> [DIRECTIONS FOR THIS TASK]: From the data that follows, copy every line holding the string "agent".

□ □ □ □

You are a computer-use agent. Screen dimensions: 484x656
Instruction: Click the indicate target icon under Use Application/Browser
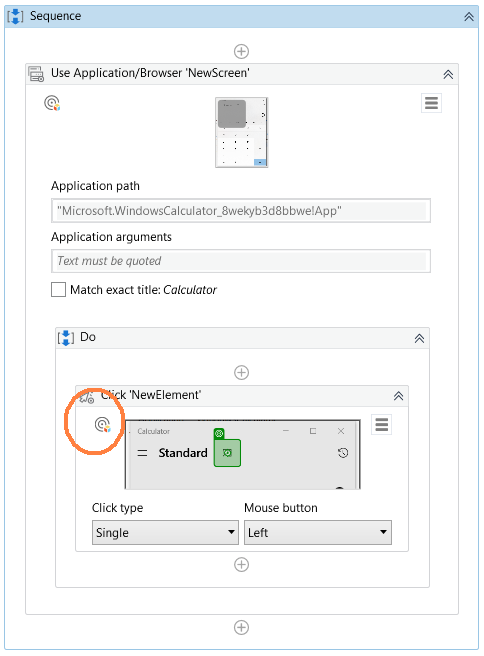[52, 103]
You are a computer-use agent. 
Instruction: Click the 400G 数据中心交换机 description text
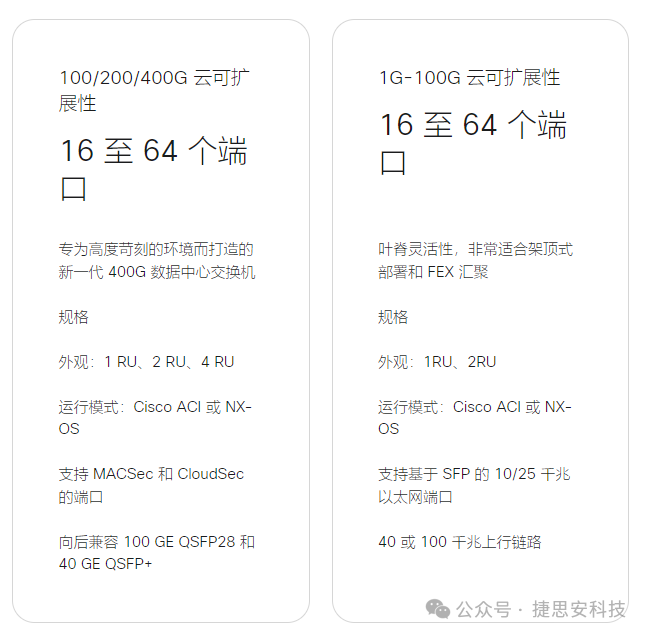pyautogui.click(x=157, y=261)
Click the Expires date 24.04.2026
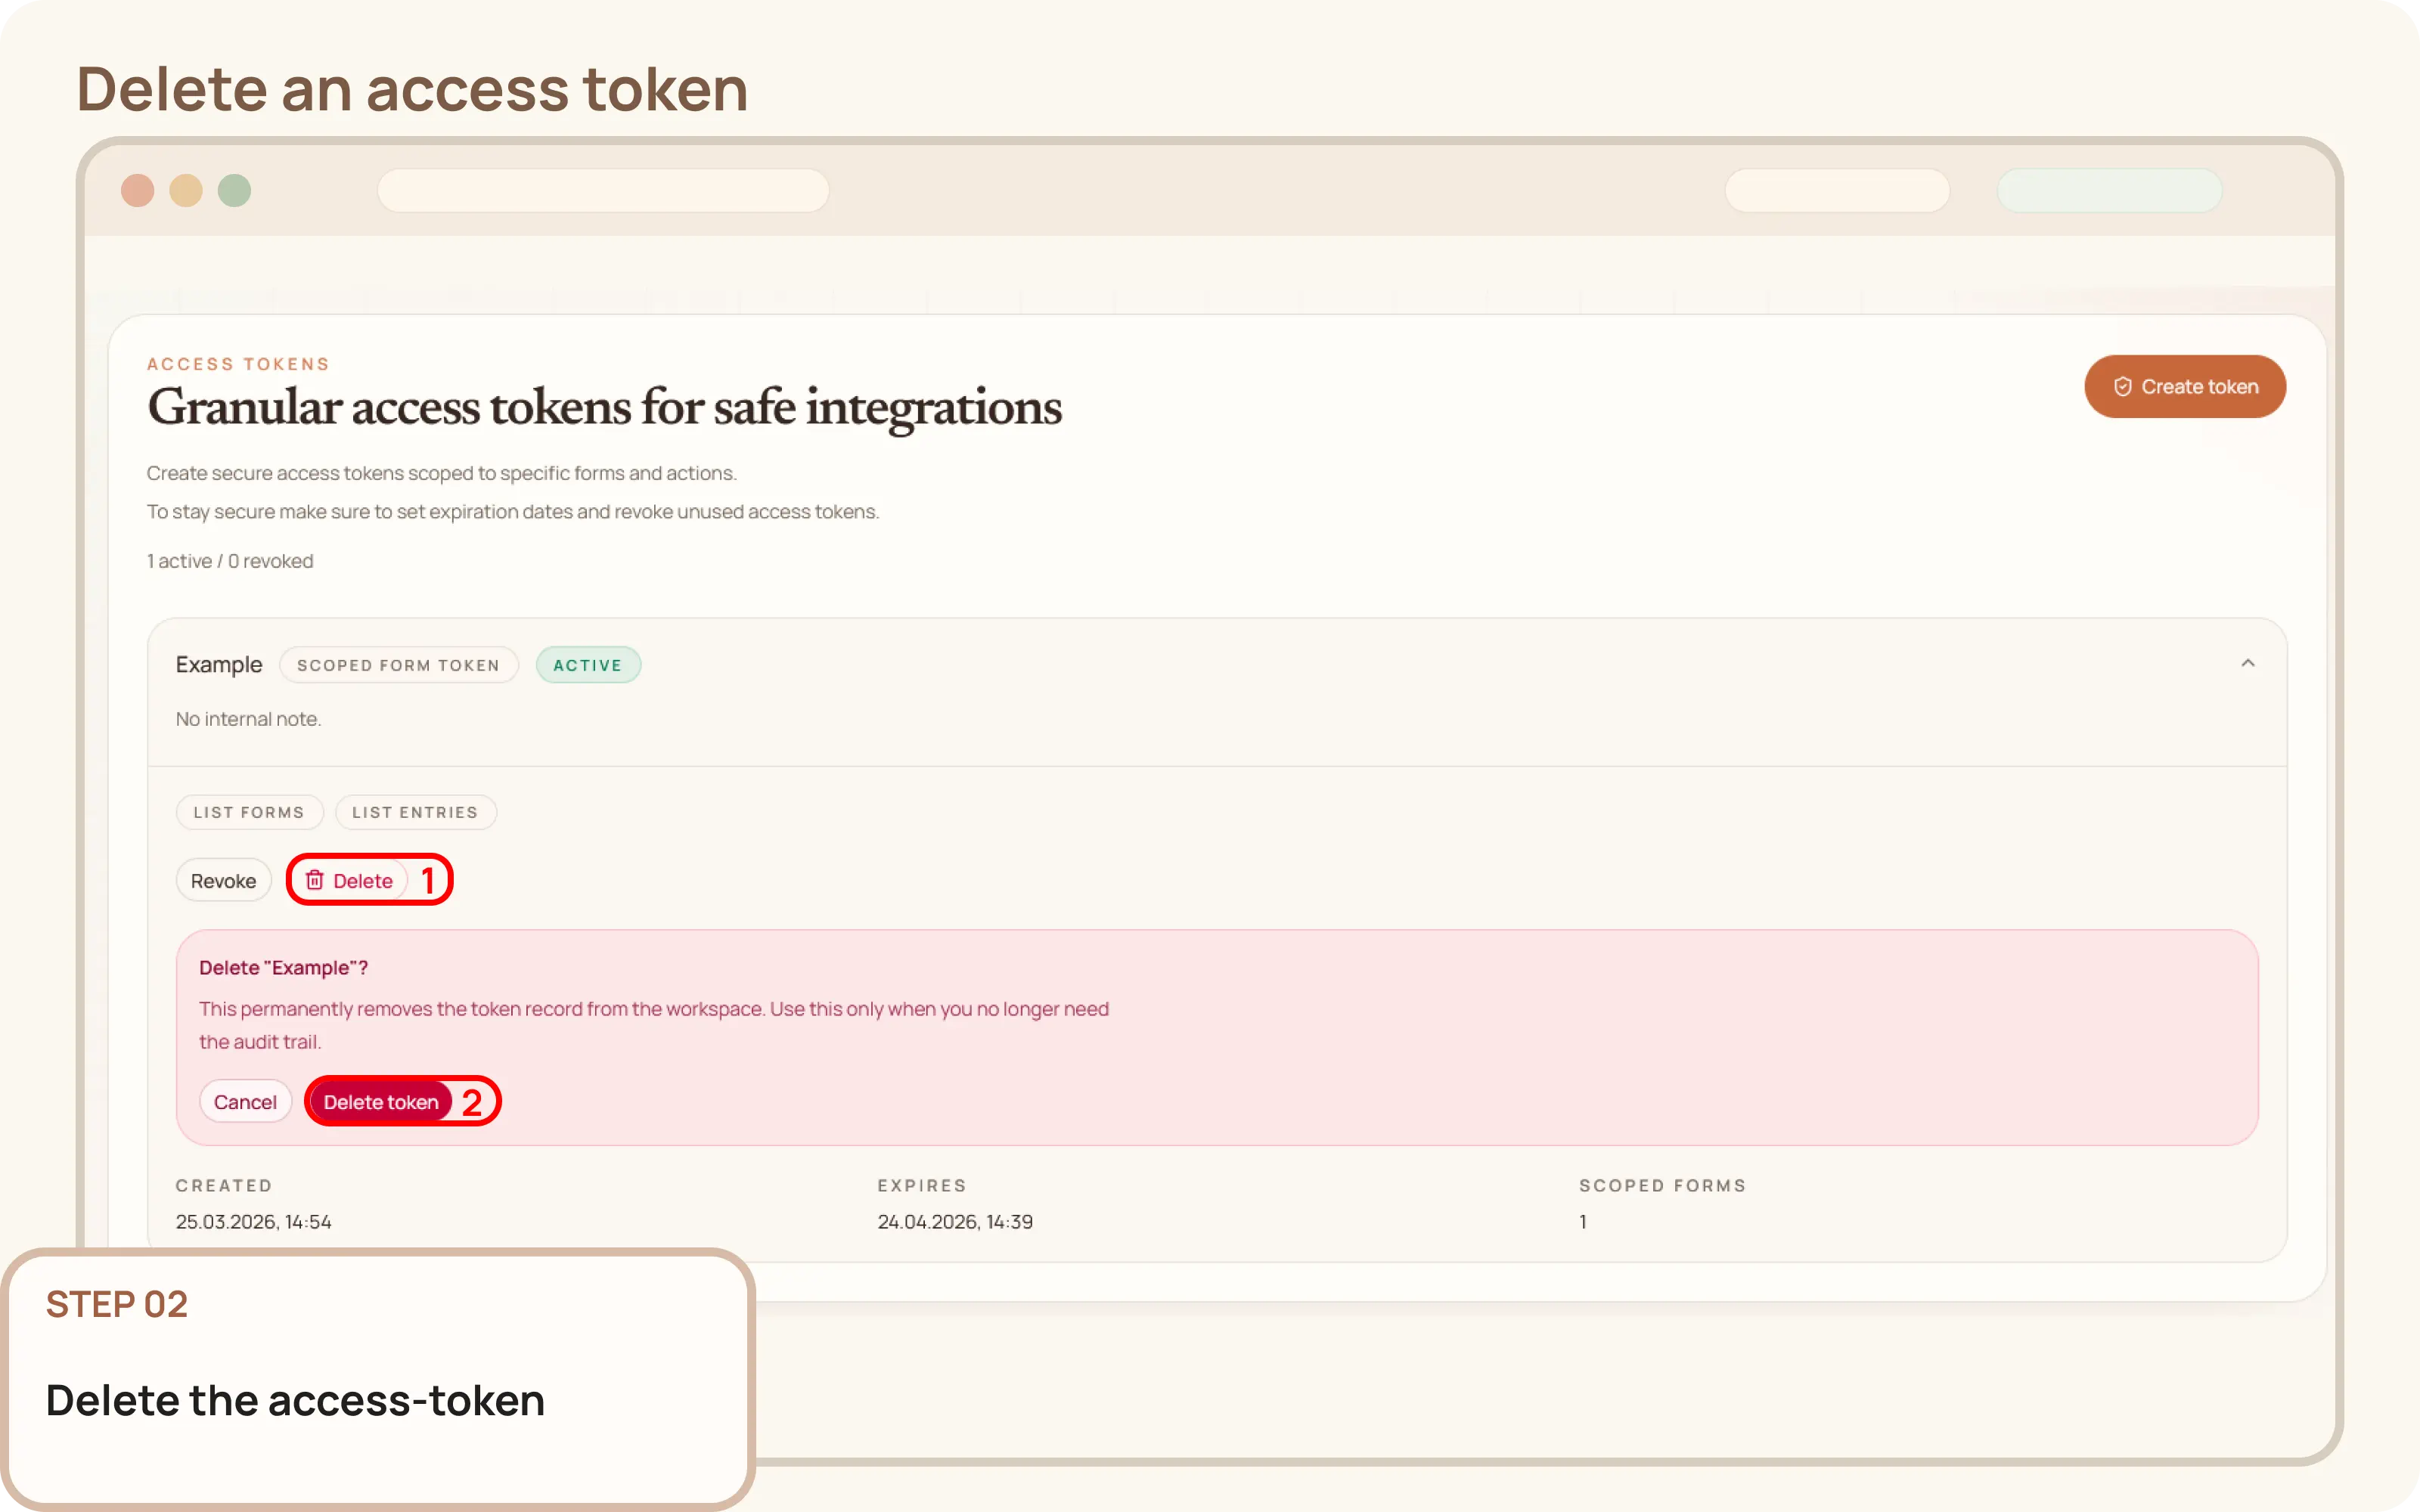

□ □ □ □

> [EXERCISE RESPONSE]:
You are a computer-use agent. Screen dimensions: 484x656
You are a computer-use agent. 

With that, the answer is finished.